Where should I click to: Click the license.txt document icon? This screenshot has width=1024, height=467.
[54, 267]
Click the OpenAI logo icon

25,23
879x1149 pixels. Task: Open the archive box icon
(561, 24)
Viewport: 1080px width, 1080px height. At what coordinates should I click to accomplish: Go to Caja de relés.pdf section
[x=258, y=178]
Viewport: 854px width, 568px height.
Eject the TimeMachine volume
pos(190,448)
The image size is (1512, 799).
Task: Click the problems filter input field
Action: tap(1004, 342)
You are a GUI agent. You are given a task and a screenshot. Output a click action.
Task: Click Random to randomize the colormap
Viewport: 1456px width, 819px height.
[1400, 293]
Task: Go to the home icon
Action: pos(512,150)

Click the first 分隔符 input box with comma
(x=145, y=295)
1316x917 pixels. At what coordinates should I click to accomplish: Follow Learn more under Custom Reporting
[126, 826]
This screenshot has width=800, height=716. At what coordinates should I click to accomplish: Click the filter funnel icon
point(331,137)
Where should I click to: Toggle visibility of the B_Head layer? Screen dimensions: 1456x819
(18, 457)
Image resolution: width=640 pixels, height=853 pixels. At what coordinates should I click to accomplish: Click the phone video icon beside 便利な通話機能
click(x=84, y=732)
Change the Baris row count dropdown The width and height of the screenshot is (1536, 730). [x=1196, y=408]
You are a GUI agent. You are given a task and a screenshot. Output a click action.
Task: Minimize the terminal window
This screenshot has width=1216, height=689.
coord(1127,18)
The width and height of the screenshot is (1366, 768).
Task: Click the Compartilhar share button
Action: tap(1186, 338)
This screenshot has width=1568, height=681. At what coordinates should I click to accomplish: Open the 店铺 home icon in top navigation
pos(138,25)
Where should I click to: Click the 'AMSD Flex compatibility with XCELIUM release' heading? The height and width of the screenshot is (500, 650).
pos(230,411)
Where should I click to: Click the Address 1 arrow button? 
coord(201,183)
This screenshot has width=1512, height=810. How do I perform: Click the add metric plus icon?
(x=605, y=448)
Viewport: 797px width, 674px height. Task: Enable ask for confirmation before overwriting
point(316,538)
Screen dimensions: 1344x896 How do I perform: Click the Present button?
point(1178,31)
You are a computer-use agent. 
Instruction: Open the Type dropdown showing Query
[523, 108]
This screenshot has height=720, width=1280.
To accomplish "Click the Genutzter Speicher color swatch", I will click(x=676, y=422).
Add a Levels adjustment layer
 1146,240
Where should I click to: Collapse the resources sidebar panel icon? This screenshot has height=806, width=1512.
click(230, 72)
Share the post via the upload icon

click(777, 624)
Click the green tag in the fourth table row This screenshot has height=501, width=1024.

==*==

### EXERCISE BRIEF
Rewrite the records above with every "Viewport" replaced by "Window size", leaving everything else unchanged.

### FINAL RESULT
Where should I click to: Click the license.txt document icon? This screenshot has width=1024, height=467.
[54, 267]
Click the OpenAI logo icon

25,23
879x1149 pixels. Task: Open the archive box icon
(561, 24)
Window size: 1080px width, 1080px height. At what coordinates should I click to accomplish: Go to Caja de relés.pdf section
[x=258, y=178]
Window size: 854px width, 568px height.
Eject the TimeMachine volume
pos(190,448)
The image size is (1512, 799).
Task: Click the problems filter input field
Action: tap(1004, 342)
You are a GUI agent. You are given a task and a screenshot. Output a click action.
Task: Click Random to randomize the colormap
Window size: 1456px width, 819px height.
[1400, 293]
Task: Go to the home icon
Action: pos(512,150)

Click the first 分隔符 input box with comma
(x=145, y=295)
1316x917 pixels. At what coordinates should I click to accomplish: Follow Learn more under Custom Reporting
[126, 826]
This screenshot has width=800, height=716. At what coordinates should I click to accomplish: Click the filter funnel icon
point(331,137)
Where should I click to: Toggle visibility of the B_Head layer? Screen dimensions: 1456x819
(18, 457)
Image resolution: width=640 pixels, height=853 pixels. At what coordinates should I click to accomplish: Click the phone video icon beside 便利な通話機能
click(x=84, y=732)
Change the Baris row count dropdown The width and height of the screenshot is (1536, 730). [x=1196, y=408]
You are a GUI agent. You are given a task and a screenshot. Output a click action.
Task: Minimize the terminal window
This screenshot has width=1216, height=689.
coord(1127,18)
The width and height of the screenshot is (1366, 768).
Task: Click the Compartilhar share button
Action: tap(1186, 338)
This screenshot has width=1568, height=681. At what coordinates should I click to accomplish: Open the 店铺 home icon in top navigation
pos(138,25)
Where should I click to: Click the 'AMSD Flex compatibility with XCELIUM release' heading? The height and width of the screenshot is (500, 650).
pos(230,411)
Where should I click to: Click the Address 1 arrow button? 
coord(201,183)
This screenshot has width=1512, height=810. How do I perform: Click the add metric plus icon?
(x=605, y=448)
Window size: 797px width, 674px height. Task: Enable ask for confirmation before overwriting
point(316,538)
Screen dimensions: 1344x896 How do I perform: Click the Present button?
point(1178,31)
You are a computer-use agent. 
Instruction: Open the Type dropdown showing Query
[523, 108]
This screenshot has height=720, width=1280.
To accomplish "Click the Genutzter Speicher color swatch", I will click(x=676, y=422).
Add a Levels adjustment layer
 1146,240
Where should I click to: Collapse the resources sidebar panel icon? This screenshot has height=806, width=1512.
click(230, 72)
Share the post via the upload icon

click(777, 624)
Click the green tag in the fourth table row This screenshot has height=501, width=1024.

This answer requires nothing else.